___ Estratti delle voci ___
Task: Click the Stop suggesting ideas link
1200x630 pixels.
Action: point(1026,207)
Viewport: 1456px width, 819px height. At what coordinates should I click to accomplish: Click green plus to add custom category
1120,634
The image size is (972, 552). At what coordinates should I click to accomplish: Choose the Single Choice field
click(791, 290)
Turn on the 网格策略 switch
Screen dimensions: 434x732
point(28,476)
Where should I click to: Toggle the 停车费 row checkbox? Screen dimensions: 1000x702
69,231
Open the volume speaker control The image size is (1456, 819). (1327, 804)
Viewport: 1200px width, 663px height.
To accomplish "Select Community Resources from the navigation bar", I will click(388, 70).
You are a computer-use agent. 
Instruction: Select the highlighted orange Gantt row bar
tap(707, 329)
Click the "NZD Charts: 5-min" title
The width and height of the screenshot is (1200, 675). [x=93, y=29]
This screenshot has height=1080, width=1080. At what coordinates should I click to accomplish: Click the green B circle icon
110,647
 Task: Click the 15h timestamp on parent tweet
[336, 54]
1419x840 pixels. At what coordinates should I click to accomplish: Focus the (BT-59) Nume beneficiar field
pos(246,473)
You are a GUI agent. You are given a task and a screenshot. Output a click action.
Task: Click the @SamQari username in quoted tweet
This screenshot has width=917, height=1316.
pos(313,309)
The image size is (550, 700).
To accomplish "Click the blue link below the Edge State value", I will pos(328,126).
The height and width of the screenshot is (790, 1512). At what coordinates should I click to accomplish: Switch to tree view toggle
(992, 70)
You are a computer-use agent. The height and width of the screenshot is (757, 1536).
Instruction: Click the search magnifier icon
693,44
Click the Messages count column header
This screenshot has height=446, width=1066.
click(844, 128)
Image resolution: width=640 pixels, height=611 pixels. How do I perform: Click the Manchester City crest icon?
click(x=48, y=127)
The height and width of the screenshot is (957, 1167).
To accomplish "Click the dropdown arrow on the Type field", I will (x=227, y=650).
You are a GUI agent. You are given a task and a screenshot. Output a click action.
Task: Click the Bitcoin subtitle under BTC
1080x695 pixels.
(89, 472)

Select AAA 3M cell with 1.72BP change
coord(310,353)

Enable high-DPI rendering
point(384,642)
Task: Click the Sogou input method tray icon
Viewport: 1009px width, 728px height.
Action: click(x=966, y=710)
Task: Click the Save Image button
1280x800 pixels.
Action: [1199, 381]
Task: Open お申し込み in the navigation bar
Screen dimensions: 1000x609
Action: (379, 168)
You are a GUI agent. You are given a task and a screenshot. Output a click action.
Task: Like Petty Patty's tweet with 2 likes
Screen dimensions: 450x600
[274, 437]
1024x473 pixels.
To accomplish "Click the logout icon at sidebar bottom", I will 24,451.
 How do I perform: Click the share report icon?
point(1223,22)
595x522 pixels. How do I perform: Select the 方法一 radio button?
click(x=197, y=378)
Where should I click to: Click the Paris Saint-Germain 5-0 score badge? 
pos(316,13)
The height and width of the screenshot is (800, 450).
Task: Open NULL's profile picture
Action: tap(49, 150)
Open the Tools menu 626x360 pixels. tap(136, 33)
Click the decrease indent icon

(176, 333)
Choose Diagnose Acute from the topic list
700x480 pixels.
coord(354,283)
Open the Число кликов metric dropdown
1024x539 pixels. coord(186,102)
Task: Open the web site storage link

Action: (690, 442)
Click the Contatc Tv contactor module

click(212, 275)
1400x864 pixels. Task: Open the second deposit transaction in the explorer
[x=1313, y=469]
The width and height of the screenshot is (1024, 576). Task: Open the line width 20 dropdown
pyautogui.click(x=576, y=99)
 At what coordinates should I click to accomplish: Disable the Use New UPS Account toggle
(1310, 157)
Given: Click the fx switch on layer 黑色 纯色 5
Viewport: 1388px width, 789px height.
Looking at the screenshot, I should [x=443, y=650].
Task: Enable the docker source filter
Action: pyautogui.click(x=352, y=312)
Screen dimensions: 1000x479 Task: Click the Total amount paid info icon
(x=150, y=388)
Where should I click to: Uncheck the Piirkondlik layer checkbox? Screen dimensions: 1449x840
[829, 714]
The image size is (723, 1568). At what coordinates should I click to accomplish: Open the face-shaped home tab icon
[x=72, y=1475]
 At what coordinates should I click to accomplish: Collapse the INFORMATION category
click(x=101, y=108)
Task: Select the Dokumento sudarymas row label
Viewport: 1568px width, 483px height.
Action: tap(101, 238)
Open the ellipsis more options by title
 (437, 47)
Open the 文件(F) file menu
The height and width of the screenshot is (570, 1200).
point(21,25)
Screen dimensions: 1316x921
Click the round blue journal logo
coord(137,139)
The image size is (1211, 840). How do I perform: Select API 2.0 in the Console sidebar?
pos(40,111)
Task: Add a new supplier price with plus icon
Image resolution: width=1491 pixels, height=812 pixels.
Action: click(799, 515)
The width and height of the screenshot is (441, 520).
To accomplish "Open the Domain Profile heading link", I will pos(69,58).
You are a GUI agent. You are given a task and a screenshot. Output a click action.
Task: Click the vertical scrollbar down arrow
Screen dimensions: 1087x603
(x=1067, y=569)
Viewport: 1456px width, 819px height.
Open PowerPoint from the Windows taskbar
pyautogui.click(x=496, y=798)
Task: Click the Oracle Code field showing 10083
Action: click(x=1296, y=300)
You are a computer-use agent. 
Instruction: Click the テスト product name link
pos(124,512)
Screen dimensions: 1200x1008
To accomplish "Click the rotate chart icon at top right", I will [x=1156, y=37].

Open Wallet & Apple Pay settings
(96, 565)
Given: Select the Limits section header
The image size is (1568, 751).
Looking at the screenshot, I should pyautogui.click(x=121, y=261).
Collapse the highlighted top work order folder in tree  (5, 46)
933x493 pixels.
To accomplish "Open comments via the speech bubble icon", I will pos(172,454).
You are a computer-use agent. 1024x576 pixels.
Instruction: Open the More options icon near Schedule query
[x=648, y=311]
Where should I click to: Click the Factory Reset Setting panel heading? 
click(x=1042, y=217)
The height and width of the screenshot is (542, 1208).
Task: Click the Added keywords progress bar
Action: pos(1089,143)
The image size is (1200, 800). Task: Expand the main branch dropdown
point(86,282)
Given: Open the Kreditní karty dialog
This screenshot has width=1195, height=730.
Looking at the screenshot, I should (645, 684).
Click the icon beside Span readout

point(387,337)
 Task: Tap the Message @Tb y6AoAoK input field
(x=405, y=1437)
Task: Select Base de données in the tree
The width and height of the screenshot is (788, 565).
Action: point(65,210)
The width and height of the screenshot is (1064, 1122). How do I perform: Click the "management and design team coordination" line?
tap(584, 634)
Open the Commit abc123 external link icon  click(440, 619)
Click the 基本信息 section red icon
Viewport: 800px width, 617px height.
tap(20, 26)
___
» **Consegna**:
Restituisci tutte le voci dell'elenco dei dati qui sopra, riga per riga e senza cambiare nulla.

» **Risposta completa**:
Task: Click the Stop suggesting ideas link
1200x630 pixels.
Action: point(1026,207)
Viewport: 1456px width, 819px height. At what coordinates should I click to accomplish: Click green plus to add custom category
1120,634
The image size is (972, 552). At what coordinates should I click to accomplish: Choose the Single Choice field
click(791, 290)
Turn on the 网格策略 switch
Screen dimensions: 434x732
point(28,476)
Where should I click to: Toggle the 停车费 row checkbox? Screen dimensions: 1000x702
69,231
Open the volume speaker control The image size is (1456, 819). (1327, 804)
Viewport: 1200px width, 663px height.
To accomplish "Select Community Resources from the navigation bar", I will click(388, 70).
You are a computer-use agent. 
Instruction: Select the highlighted orange Gantt row bar
tap(707, 329)
Click the "NZD Charts: 5-min" title
The width and height of the screenshot is (1200, 675). [x=93, y=29]
This screenshot has height=1080, width=1080. At what coordinates should I click to accomplish: Click the green B circle icon
110,647
 Task: Click the 15h timestamp on parent tweet
[336, 54]
1419x840 pixels. At what coordinates should I click to accomplish: Focus the (BT-59) Nume beneficiar field
pos(246,473)
You are a GUI agent. You are given a task and a screenshot. Output a click action.
Task: Click the @SamQari username in quoted tweet
This screenshot has width=917, height=1316.
pos(313,309)
The image size is (550, 700).
To accomplish "Click the blue link below the Edge State value", I will pos(328,126).
The height and width of the screenshot is (790, 1512). At what coordinates should I click to accomplish: Switch to tree view toggle
(992, 70)
You are a computer-use agent. The height and width of the screenshot is (757, 1536).
Instruction: Click the search magnifier icon
693,44
Click the Messages count column header
This screenshot has height=446, width=1066.
click(844, 128)
Image resolution: width=640 pixels, height=611 pixels. How do I perform: Click the Manchester City crest icon?
click(x=48, y=127)
The height and width of the screenshot is (957, 1167).
To accomplish "Click the dropdown arrow on the Type field", I will (x=227, y=650).
You are a GUI agent. You are given a task and a screenshot. Output a click action.
Task: Click the Bitcoin subtitle under BTC
1080x695 pixels.
(89, 472)

Select AAA 3M cell with 1.72BP change
coord(310,353)

Enable high-DPI rendering
point(384,642)
Task: Click the Sogou input method tray icon
Viewport: 1009px width, 728px height.
Action: click(x=966, y=710)
Task: Click the Save Image button
1280x800 pixels.
Action: [1199, 381]
Task: Open お申し込み in the navigation bar
Screen dimensions: 1000x609
Action: (379, 168)
You are a GUI agent. You are given a task and a screenshot. Output a click action.
Task: Like Petty Patty's tweet with 2 likes
Screen dimensions: 450x600
[274, 437]
1024x473 pixels.
To accomplish "Click the logout icon at sidebar bottom", I will 24,451.
 How do I perform: Click the share report icon?
point(1223,22)
595x522 pixels. How do I perform: Select the 方法一 radio button?
click(x=197, y=378)
Where should I click to: Click the Paris Saint-Germain 5-0 score badge? 
pos(316,13)
The height and width of the screenshot is (800, 450).
Task: Open NULL's profile picture
Action: tap(49, 150)
Open the Tools menu 626x360 pixels. tap(136, 33)
Click the decrease indent icon

(176, 333)
Choose Diagnose Acute from the topic list
700x480 pixels.
coord(354,283)
Open the Число кликов metric dropdown
1024x539 pixels. coord(186,102)
Task: Open the web site storage link

Action: (690, 442)
Click the Contatc Tv contactor module

click(212, 275)
1400x864 pixels. Task: Open the second deposit transaction in the explorer
[x=1313, y=469]
The width and height of the screenshot is (1024, 576). Task: Open the line width 20 dropdown
pyautogui.click(x=576, y=99)
 At what coordinates should I click to accomplish: Disable the Use New UPS Account toggle
(1310, 157)
Given: Click the fx switch on layer 黑色 纯色 5
Viewport: 1388px width, 789px height.
Looking at the screenshot, I should [x=443, y=650].
Task: Enable the docker source filter
Action: pyautogui.click(x=352, y=312)
Screen dimensions: 1000x479 Task: Click the Total amount paid info icon
(x=150, y=388)
Where should I click to: Uncheck the Piirkondlik layer checkbox? Screen dimensions: 1449x840
[829, 714]
The image size is (723, 1568). At what coordinates should I click to accomplish: Open the face-shaped home tab icon
[x=72, y=1475]
 At what coordinates should I click to accomplish: Collapse the INFORMATION category
click(x=101, y=108)
Task: Select the Dokumento sudarymas row label
Viewport: 1568px width, 483px height.
Action: tap(101, 238)
Open the ellipsis more options by title
 (437, 47)
Open the 文件(F) file menu
The height and width of the screenshot is (570, 1200).
point(21,25)
Screen dimensions: 1316x921
Click the round blue journal logo
coord(137,139)
The image size is (1211, 840). How do I perform: Select API 2.0 in the Console sidebar?
pos(40,111)
Task: Add a new supplier price with plus icon
Image resolution: width=1491 pixels, height=812 pixels.
Action: click(799, 515)
The width and height of the screenshot is (441, 520).
To accomplish "Open the Domain Profile heading link", I will pos(69,58).
You are a GUI agent. You are given a task and a screenshot. Output a click action.
Task: Click the vertical scrollbar down arrow
Screen dimensions: 1087x603
(x=1067, y=569)
Viewport: 1456px width, 819px height.
Open PowerPoint from the Windows taskbar
pyautogui.click(x=496, y=798)
Task: Click the Oracle Code field showing 10083
Action: click(x=1296, y=300)
You are a computer-use agent. 
Instruction: Click the テスト product name link
pos(124,512)
Screen dimensions: 1200x1008
To accomplish "Click the rotate chart icon at top right", I will [x=1156, y=37].

Open Wallet & Apple Pay settings
(96, 565)
Given: Select the Limits section header
The image size is (1568, 751).
Looking at the screenshot, I should pyautogui.click(x=121, y=261).
Collapse the highlighted top work order folder in tree  (5, 46)
933x493 pixels.
To accomplish "Open comments via the speech bubble icon", I will pos(172,454).
You are a computer-use agent. 1024x576 pixels.
Instruction: Open the More options icon near Schedule query
[x=648, y=311]
Where should I click to: Click the Factory Reset Setting panel heading? 
click(x=1042, y=217)
The height and width of the screenshot is (542, 1208).
Task: Click the Added keywords progress bar
Action: pos(1089,143)
The image size is (1200, 800). Task: Expand the main branch dropdown
point(86,282)
Given: Open the Kreditní karty dialog
This screenshot has width=1195, height=730.
Looking at the screenshot, I should (645, 684).
Click the icon beside Span readout

point(387,337)
 Task: Tap the Message @Tb y6AoAoK input field
(x=405, y=1437)
Task: Select Base de données in the tree
The width and height of the screenshot is (788, 565).
Action: point(65,210)
The width and height of the screenshot is (1064, 1122). How do I perform: Click the "management and design team coordination" line?
tap(584, 634)
Open the Commit abc123 external link icon  click(440, 619)
Click the 基本信息 section red icon
Viewport: 800px width, 617px height.
tap(20, 26)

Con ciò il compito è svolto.